= Mangal Chotta Singh =

Mangal Chotta Singh

Mangal Chotta Singh (died 14 February 1971) was a pioneer in and promoter of Indian dance and music in Singapore. Initially a medical practitioner, he founded the Ramakrishna Mission Orchestra, the first Indian orchestra in Southeast Asia, in 1939. In 1986, he was posthumously awarded the Kala Ratna.

==Education and medical career==
Singh was the son of wealthy trader Thakur Mangal Singh Gaur. He studied at the King Edward VII College of Medicine in Singapore in the 1920s. After graduating, he established the Mangal Dispensary on Dunlop Street.

==Career==
While Singh was initially only an amateur dancer and musician, he was the "earliest competent exponent and teacher of Hindustani music and North Indian dance" and "became known to almost every Indian household in Singapore because of his knowledge of, and performance ability in, Indian music and dance." He eventually left his occupation as a medical practitioner to focus on music and dance. Singh remained musically active from the mid-1920s to the 1960s. When poet Rabindranath Tagore visited Singapore in 1927, Singh composed a song for him. He wrote An elementary guide to Indian music and harmonium playing, which was published in 1936. In a paper published in the Journal of Southeast Asian Studies, Jim Sykes of the University of Pennsylvania described the book as an "excellent portrayal of Singapore's multicultural mix, containing descriptions of sheet music for the harmonium, with lyrics in romanised Hindi and English."

In 1939, Singh founded the Ramakrishna Mission Orchestra, the first Indian orchestra in Southeast Asia. He also founded the Ramakrishna Ladies Orchestra. The two orchestras would later merge to form the Ramakrishna Sangeetha Sabha in 1950. His name would later become "synonymous" with the orchestra. Singh was also a founding member of both the Singapore Indian Association and the North Indian Hindu Association. He served as the president of the latter organisation from 1927 to 1928, from 1939 to 1940, and from 1942 to 1945. From 1954 to 1964, he served as the president of the Ramakrishna Sangeetha Sabha. He also served as the honorary treasurer of the Arya Kumar Sabha. In 1960, he headed the organising committee for a concert that was to be Victoria Theatre and Concert Hall in celebration of Tagore's birthday. He also led the music departments of several local Indian organisations. Prominent conductor Paul Abisheganaden and his brother Gerard were among Singh's students. He was "adept" at various forms of Indian music and dance, including Hindustani classical music and North Indian dances.

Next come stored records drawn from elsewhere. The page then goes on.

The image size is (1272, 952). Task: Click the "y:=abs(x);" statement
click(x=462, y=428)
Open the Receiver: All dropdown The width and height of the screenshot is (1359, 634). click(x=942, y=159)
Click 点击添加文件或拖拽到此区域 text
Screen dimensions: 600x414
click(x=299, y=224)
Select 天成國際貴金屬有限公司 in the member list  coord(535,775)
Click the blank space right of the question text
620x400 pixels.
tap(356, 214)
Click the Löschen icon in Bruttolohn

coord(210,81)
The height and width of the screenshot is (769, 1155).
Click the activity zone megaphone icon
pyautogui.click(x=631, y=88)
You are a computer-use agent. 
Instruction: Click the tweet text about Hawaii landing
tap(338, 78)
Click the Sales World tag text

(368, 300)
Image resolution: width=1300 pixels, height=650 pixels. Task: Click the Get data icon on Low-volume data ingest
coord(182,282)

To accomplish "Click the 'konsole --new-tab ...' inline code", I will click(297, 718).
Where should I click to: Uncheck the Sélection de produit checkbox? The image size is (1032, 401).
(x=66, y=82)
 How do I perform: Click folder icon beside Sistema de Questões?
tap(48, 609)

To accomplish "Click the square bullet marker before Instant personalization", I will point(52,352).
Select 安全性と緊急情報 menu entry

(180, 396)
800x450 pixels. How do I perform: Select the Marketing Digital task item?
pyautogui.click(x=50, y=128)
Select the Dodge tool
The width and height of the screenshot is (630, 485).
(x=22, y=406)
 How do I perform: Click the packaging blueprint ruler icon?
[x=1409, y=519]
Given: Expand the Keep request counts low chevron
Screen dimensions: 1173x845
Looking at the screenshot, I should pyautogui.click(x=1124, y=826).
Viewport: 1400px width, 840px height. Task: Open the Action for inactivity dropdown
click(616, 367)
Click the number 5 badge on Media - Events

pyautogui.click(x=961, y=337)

==Personal life and death==
Singh and his family lived on Cuff Road. According to his grandnephew, before the outbreak of World War II, Singh would produce music by hitting chipped floor tiles together. He died at the age of 82 on 14 February 1971. In 1986, he posthumously received the Kala Ratna award from the Singapore Indian Fine Arts Society for "promoting Indian music". Singh's grandnephew was presented with a plaque on his behalf. He was one of two musicians to receive the award in that year, along with M.V. Gurusamy.